By criticizing the interpretational output of extended research on classical entanglement, I only criticize coupling to mystical quantum nonlocality. As shown in [9] (see also [20, 26,27,28,29,30,31,32,33,34], and Sect. 11), quantum mechanics by itself has no coupling to such kind of nonlocality. (This statement is also strongly supported by quantum field theory, e.g., [35, 36].) At the same time, a subquatum theory can in principle be nonlocal, as Bohmian mechanics and other theories with hidden variables considered by Bell [10,11,12]. However, generally, in spite of the Bell theorem, a subquantum theory can be free of nonlocality of a spooky action at a distance type; see [37, 38] and "Appendix 2" for prequantum classical statistical field theory (PCSFT). The latter is the classical random field model beyond quantum theory. (Coupling between PCSFT and quantum mechanics is not so straightforward as in the Bell framework [10,11,12]). PCSFT pretends [37, 38] that genuine quantum systems can be mathematically represented by classical random fields. So, it is not a part the classical entanglement project. It is a part of extensive studies on classical probabilistic reconstruction of quantum theory (see, e.g., [39,40,41,42,43,44,45,46,47,48,49]).

Thus I also contributed to random field modeling of quantum correlations. Therefore generally I am sympathetic to the classical entanglement project. Moreover, by reading Spreeuw’s paper [2], I had the impression that, in fact, by writing about “quantum nonlocality” he had in mind the correlations of spatially separated signals, as, e.g., in radio-physics (cf. with the above discussion on quantum nonlocality mess).

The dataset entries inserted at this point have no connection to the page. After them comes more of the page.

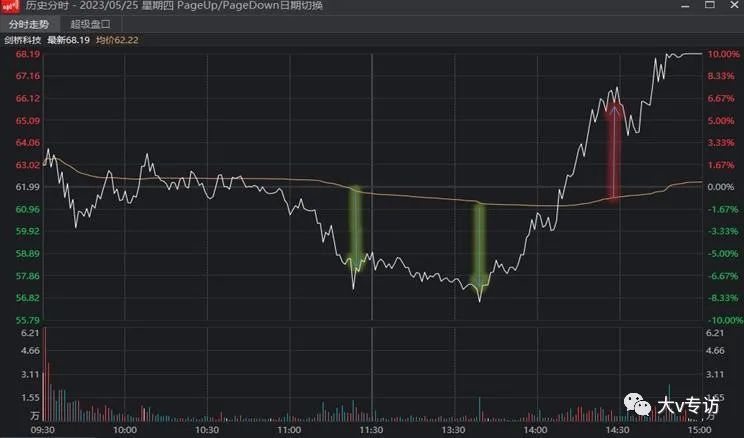Select the 14:30 time axis label
The image size is (744, 438).
point(617,431)
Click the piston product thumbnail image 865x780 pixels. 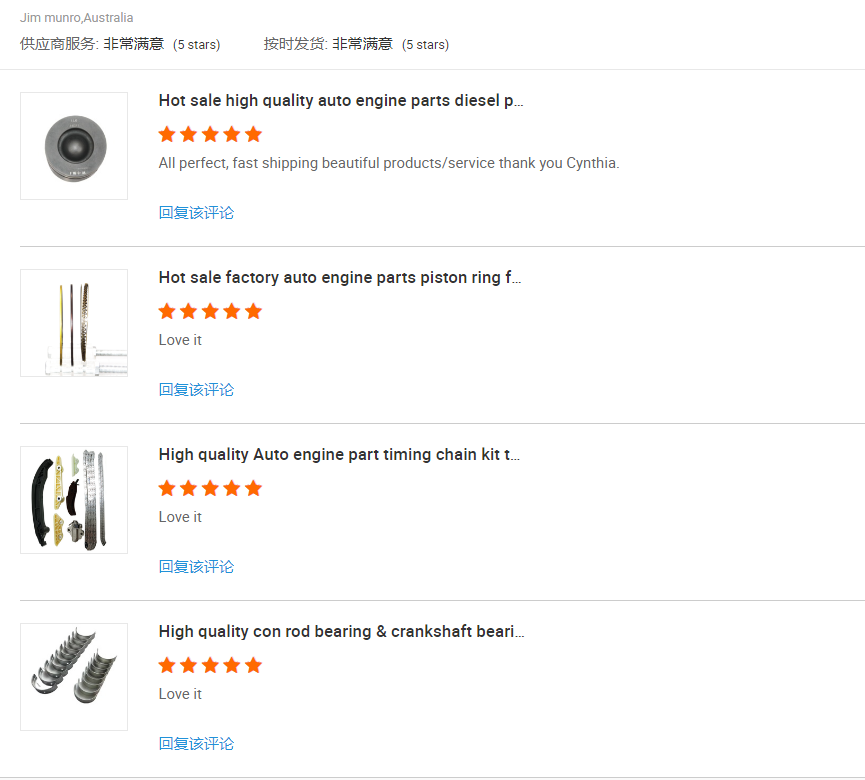pos(74,146)
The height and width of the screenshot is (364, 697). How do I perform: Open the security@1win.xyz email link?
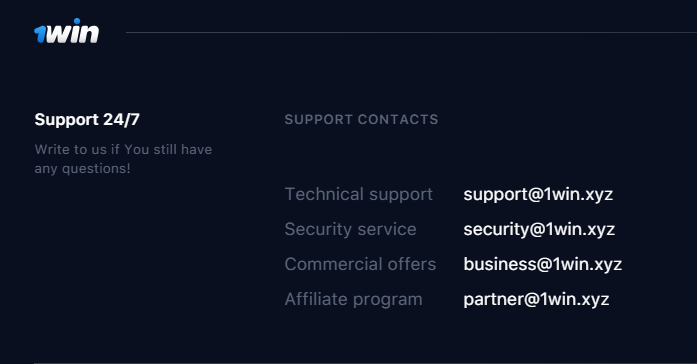539,230

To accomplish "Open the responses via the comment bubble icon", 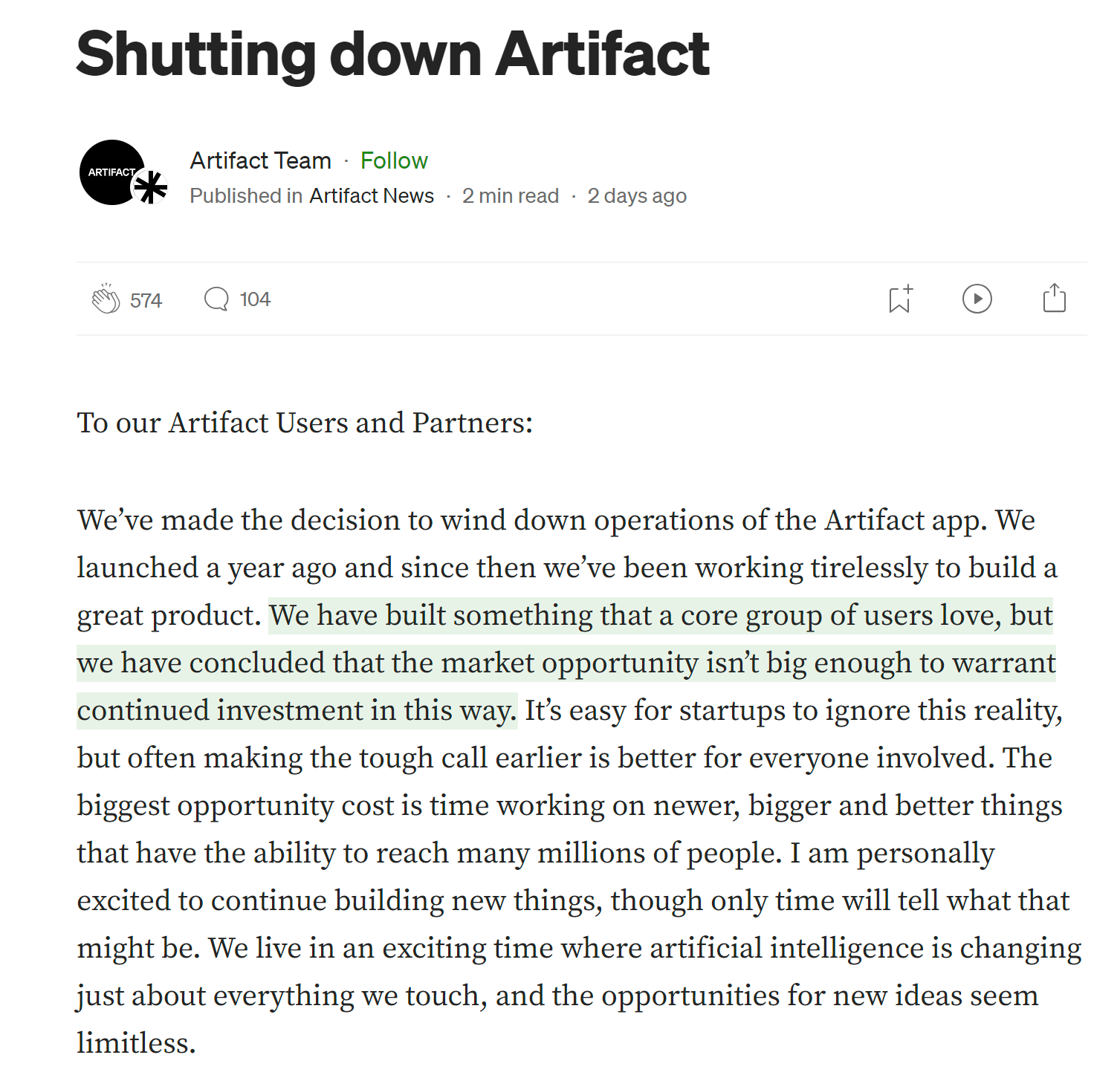I will coord(216,299).
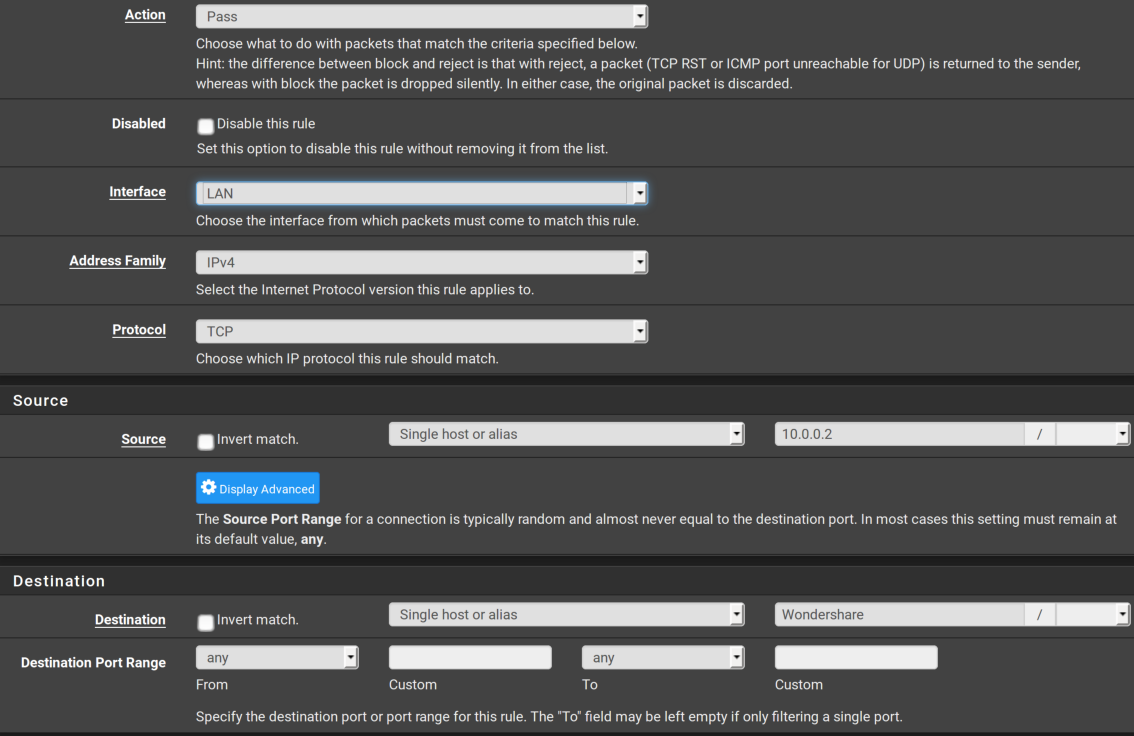
Task: Toggle Source Invert match checkbox
Action: click(x=206, y=441)
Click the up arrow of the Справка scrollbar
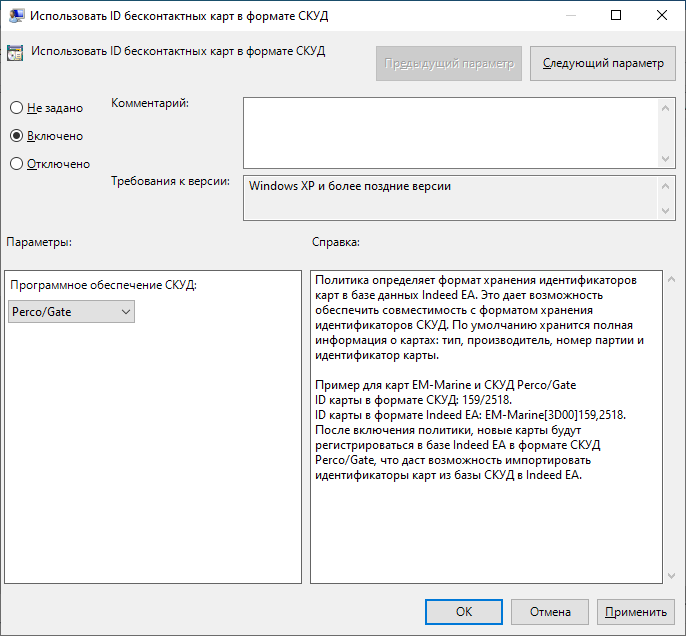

3 Inter-Intra System Versus Quantum-Classical Entanglements

As stated in recent review [4], “...the name classical entanglement denotes the occurrence of some mathematical and physical aspects of quantum entanglement in classical beams of light. ... the term ‘classical’ in the name classical entanglement, indicates the nonquantum nature of the excitation of the electromagnetic field. .... A typical example thereof is given by a collimated optical beam with non-uniform polarization pattern.” We continue by citing [2]: “It should be noted that the choice of optical waves is not essential for the analogy. Other classical waves such as sound, water waves, or even coupled pendula could be used in principle.”

In short, classical entanglement is associated with the “nonquantum nature of the excitation of the electromagnetic field”.⁴ This paper is directed against the statement that the difference between classical and genuine quantum entanglements is due to quantum nonlocality. We stress that comparison classical-quantum entanglements is typically coupled to comparison intra-inter system entanglements. Intra-entanglement is between degrees of freedom of a single system and inter-entanglement is between the degrees of freedom of two subsystems, \(S_1\) and \(S_2\) of compound system \(S=(S_1,S_2).\)

This is the good place to make the remark on the relationship between single-particle theory, many-particle theory, quantum field theory, and classical field theory. I think that the root of misunderstanding in comparison of classical and quantum entanglements can be found in free operation with notion of “excitation” of a field, classical versus quantum (‘nonquantum nature of the excitation of the electromagnetic field”). By comparing classical and quantum entanglements, it is better to appeal to classical and quantum field theories. In the latter, quantum particles(systems) appear as excitation of quantum fields. From this viewpoint, aforementioned excitations of classical electromagnetic field are multiparticle excitations compounded of a huge number of quantum excitations, photons. The degrees of freedom of such multiphoton excitations differ crucially from combination of the degrees of freedom of one (or a few) genuine quantum excitations. And the origin of the difference is in the multiparticle character of classical excitations.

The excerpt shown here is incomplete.